The treatment of patients who develop HIT is to stop all heparin products, including catheter flushes and heparin-coated catheters, and to initiate an alternative nonheparin anticoagulant, even when thrombosis is not clinically apparent. Preferred agents include direct thrombin inhibitors such as lepirudin or argatroban. Start warfarin while the patient receives an alternative nonheparin anticoagulant and only when the platelet count has recovered to at least 100,000/µL, preferably 150,000/µL.

 

Resistance to heparin

 

Few patients with venous thromboembolism require large doses of heparin for achieving an optimal activated partial thromboplastin time (aPTT). These patients have increased plasma concentrations of factor VIII and heparin-binding proteins. Increased factor VIII concentration causes a dissociation between aPTT and plasma heparin values. The aPTT is suboptimal, but patients have adequate heparin levels upon protamine titration. This commonly occurs in patients with a concomitant inflammatory disease.

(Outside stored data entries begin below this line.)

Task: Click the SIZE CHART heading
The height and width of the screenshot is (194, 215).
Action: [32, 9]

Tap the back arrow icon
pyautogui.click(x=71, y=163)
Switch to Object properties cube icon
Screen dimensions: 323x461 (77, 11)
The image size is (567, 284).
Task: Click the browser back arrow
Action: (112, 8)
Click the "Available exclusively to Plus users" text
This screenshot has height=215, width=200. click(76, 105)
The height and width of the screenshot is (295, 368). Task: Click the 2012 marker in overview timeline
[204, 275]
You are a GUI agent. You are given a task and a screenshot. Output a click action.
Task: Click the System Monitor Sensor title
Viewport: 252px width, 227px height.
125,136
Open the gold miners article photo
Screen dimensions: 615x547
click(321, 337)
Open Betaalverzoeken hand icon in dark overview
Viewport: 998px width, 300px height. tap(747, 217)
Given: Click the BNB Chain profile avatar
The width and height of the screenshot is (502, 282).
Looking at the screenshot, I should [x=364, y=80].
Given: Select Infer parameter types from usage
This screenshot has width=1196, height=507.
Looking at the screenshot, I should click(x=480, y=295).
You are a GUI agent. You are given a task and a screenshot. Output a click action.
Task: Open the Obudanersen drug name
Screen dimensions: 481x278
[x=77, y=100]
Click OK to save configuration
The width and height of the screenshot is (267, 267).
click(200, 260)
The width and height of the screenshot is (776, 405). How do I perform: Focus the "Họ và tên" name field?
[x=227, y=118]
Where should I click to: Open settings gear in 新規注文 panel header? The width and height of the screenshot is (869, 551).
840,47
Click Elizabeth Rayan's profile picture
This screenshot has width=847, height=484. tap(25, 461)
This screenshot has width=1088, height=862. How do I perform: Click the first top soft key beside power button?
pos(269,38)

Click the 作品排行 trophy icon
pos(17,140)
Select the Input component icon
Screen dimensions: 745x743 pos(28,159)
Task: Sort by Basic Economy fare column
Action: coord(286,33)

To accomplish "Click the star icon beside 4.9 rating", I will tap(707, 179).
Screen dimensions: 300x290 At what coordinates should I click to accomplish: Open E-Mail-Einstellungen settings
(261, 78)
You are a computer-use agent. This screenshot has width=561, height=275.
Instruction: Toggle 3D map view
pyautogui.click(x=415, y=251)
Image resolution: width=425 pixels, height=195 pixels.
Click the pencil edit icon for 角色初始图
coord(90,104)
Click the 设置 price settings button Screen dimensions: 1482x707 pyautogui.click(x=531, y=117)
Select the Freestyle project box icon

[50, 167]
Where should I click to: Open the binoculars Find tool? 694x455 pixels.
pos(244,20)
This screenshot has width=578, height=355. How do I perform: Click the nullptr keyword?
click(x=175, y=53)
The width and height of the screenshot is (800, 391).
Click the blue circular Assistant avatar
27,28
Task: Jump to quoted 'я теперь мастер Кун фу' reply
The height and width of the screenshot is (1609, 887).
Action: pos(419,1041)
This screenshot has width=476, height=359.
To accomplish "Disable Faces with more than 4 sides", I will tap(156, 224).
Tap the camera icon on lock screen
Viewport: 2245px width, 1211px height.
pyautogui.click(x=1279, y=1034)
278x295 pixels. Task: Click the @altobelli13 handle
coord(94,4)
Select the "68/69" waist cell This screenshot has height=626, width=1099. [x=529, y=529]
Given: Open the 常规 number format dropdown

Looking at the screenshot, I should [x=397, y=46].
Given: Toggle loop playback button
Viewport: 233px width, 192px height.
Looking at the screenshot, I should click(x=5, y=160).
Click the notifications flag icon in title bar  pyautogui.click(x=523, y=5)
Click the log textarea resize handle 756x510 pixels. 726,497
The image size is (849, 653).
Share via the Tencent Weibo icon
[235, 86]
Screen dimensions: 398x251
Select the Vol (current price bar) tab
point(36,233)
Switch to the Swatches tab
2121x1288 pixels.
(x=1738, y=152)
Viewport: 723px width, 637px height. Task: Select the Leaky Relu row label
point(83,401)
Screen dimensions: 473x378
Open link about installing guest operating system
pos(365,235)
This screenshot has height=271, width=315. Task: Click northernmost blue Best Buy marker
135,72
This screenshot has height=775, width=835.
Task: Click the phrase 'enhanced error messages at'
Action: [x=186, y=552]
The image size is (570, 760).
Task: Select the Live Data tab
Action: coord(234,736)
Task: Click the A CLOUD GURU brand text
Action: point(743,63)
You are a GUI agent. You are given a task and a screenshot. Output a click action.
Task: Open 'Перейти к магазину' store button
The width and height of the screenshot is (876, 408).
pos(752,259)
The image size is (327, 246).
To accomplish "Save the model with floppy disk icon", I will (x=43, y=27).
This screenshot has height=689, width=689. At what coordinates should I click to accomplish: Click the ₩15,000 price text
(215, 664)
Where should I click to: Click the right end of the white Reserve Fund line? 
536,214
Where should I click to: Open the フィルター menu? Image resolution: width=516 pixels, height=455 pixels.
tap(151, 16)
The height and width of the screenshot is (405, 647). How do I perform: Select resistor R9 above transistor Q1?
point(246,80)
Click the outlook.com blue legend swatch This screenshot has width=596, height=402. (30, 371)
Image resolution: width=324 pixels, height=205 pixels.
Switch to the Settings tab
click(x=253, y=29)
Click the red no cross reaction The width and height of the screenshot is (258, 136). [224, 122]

Monitoring the antifactor Xa assay results in this situation is safe and effective and results in less escalation of the heparin dose when compared with monitoring with aPTT. Whenever a therapeutic level of aPTT cannot be achieved with large doses of unfractionated heparin administration, either determination of plasma heparin concentration or therapy with LMWH should be instituted.

 

Elderly individuals

 

Pulmonary embolism is increasingly prevalent among elderly patients, yet the diagnosis is missed more often in this population because respiratory symptoms often are dismissed as being chronic.

Even when the diagnosis is made, appropriate therapy frequently is inappropriately withheld because of bleeding concerns.

An appropriate diagnostic workup and therapeutic anticoagulation with a careful risk-to-benefit assessment is recommended in this patient population.

 

Future research

 

The advances over the past several decades have significantly improved diagnostic abilities and have refined the treatment of patients with pulmonary embolism. However, several areas need further research and properly conducted therapeutic trials. The role of LMWH and the optimal duration of anticoagulant therapy in different subgroups of patients with venous thromboembolism require further study.

Future studies should determine whether less intense warfarin therapy (international normalized ratio [INR] less than 2), which will result in less bleeding, is effective in preventing recurrences.

Whether drugs that inhibit the action of thrombin (eg, hirudin) are useful in treating patients with venous thromboembolic disease needs to be determined by future trials.